**Input data**
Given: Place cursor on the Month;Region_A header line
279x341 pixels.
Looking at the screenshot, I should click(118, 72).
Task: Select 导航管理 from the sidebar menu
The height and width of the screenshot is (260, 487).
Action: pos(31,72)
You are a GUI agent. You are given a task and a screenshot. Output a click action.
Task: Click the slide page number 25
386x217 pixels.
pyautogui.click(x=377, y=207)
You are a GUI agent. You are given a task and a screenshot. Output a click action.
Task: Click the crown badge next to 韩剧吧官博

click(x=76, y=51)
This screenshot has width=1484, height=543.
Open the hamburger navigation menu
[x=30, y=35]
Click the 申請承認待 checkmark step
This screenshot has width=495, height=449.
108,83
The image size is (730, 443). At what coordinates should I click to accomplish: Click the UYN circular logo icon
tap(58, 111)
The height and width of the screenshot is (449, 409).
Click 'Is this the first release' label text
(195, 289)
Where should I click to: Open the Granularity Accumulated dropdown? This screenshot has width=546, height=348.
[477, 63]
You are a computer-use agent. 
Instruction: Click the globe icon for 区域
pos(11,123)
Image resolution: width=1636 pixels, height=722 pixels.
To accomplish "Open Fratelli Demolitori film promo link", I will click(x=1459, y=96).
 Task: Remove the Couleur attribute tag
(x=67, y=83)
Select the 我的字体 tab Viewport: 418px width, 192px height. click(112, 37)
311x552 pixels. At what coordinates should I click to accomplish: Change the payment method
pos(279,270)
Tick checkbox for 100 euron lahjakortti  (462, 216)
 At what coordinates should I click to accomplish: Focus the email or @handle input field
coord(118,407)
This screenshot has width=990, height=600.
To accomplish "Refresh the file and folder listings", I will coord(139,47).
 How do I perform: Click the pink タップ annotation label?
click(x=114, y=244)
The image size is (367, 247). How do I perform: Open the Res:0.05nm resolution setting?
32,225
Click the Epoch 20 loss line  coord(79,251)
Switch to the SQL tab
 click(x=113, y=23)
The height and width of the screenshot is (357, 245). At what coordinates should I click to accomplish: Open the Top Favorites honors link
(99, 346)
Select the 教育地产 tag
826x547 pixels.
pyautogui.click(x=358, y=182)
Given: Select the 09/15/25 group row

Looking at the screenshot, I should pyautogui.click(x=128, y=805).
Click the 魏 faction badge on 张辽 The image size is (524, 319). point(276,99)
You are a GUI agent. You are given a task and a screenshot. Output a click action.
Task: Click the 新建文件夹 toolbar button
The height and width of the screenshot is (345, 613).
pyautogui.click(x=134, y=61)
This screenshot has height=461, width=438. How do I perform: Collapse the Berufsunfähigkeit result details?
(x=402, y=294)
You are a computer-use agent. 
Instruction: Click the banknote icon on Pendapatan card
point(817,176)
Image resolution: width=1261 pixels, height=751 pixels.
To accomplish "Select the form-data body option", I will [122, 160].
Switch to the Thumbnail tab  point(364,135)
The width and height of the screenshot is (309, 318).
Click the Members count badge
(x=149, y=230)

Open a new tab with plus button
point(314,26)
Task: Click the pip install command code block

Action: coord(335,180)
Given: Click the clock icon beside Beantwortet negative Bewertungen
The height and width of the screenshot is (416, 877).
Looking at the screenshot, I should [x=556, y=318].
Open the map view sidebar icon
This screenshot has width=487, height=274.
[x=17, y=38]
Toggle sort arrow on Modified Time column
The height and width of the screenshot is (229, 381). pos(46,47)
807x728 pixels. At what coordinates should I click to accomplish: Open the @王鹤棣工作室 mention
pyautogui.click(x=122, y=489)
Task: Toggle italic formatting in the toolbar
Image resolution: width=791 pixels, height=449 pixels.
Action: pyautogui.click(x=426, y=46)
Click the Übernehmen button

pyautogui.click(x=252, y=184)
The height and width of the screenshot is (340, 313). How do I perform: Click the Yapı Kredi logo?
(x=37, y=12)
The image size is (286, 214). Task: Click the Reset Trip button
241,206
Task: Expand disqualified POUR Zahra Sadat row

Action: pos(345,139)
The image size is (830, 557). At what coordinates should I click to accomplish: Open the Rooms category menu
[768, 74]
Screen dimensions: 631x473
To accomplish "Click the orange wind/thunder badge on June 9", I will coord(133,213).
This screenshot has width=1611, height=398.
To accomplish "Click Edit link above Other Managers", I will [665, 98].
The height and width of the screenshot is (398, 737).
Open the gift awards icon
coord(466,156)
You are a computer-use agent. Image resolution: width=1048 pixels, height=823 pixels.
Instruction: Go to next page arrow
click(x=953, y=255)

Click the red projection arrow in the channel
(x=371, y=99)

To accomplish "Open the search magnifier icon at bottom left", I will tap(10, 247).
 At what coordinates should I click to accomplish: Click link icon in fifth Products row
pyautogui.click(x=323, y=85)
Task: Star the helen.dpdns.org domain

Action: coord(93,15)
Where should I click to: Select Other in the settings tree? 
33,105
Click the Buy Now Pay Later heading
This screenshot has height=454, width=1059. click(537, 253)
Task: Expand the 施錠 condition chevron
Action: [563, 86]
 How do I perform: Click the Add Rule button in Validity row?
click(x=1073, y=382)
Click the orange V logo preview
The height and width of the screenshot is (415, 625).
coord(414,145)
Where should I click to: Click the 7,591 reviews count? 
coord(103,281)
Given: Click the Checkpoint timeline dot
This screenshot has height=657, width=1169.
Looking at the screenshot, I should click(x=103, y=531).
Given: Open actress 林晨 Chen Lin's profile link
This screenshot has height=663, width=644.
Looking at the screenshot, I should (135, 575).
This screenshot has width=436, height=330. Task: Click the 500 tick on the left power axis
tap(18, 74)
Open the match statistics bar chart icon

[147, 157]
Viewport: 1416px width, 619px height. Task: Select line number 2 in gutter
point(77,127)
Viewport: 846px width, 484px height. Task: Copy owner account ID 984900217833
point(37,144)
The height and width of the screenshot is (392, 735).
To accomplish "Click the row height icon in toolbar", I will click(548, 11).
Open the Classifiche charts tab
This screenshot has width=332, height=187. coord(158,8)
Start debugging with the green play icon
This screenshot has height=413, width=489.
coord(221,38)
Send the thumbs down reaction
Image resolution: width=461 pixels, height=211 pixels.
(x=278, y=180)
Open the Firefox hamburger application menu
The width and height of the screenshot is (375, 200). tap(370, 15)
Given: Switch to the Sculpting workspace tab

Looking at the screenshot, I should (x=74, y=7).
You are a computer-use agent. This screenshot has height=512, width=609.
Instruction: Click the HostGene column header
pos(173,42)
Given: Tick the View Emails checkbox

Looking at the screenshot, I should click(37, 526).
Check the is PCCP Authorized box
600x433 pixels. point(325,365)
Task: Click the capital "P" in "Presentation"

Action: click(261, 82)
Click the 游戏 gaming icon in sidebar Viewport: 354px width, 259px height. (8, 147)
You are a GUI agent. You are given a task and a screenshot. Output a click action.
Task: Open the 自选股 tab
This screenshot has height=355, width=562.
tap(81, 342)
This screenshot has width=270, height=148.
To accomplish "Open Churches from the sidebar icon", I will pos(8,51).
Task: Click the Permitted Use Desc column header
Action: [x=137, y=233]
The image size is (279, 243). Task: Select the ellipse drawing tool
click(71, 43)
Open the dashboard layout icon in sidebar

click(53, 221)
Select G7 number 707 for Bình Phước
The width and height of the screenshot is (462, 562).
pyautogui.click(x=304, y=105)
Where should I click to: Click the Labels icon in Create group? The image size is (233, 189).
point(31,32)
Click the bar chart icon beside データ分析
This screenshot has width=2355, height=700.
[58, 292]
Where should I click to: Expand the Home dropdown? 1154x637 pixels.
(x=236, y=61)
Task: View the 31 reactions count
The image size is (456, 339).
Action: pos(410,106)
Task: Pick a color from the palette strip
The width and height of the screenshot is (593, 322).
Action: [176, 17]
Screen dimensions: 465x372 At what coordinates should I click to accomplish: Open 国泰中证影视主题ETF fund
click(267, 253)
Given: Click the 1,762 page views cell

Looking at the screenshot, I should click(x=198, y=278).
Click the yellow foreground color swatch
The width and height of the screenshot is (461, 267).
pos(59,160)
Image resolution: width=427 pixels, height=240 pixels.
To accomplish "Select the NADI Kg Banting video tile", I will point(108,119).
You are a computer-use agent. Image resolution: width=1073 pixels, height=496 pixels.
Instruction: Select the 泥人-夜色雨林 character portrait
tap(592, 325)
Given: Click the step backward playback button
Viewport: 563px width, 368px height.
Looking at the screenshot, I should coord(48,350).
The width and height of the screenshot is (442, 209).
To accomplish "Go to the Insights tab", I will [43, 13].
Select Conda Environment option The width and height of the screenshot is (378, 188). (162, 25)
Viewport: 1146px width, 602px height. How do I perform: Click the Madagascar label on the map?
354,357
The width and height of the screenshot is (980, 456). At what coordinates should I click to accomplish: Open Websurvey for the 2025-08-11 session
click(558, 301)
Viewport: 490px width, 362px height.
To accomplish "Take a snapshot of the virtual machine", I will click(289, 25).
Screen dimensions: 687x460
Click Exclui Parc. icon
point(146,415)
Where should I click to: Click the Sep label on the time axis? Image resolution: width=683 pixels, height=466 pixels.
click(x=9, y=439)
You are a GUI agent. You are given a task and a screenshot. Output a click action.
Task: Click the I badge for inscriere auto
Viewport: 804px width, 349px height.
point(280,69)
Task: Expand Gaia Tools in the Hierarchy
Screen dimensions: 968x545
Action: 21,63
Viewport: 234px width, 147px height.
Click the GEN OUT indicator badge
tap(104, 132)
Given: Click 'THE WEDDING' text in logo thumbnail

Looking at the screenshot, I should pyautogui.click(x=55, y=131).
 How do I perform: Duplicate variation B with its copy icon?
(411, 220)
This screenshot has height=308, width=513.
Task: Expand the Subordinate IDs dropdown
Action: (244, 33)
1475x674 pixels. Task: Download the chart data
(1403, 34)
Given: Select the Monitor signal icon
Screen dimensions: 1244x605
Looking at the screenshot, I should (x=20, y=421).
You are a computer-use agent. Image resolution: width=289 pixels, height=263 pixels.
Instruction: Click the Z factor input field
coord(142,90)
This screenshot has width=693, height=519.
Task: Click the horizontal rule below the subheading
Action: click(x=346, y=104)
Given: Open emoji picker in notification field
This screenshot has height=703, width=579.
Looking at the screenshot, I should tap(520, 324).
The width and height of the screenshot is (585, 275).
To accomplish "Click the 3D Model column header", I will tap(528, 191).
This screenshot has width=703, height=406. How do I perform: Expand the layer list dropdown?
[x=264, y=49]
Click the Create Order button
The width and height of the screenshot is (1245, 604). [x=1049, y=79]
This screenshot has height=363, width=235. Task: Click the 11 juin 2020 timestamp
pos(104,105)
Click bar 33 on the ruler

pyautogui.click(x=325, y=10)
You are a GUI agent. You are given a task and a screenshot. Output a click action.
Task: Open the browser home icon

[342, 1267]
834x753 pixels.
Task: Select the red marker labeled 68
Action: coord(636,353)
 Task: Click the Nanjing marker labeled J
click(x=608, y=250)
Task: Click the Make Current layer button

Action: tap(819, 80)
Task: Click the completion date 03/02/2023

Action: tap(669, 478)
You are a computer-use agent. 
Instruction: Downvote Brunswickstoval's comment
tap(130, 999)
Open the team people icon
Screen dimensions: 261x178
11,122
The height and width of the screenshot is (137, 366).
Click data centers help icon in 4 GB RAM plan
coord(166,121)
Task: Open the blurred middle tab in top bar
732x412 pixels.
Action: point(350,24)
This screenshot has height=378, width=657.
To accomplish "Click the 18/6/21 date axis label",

**Your instructions**
Find every line above that includes the word "toolbar" and report only how many there are.

**Task answer**
3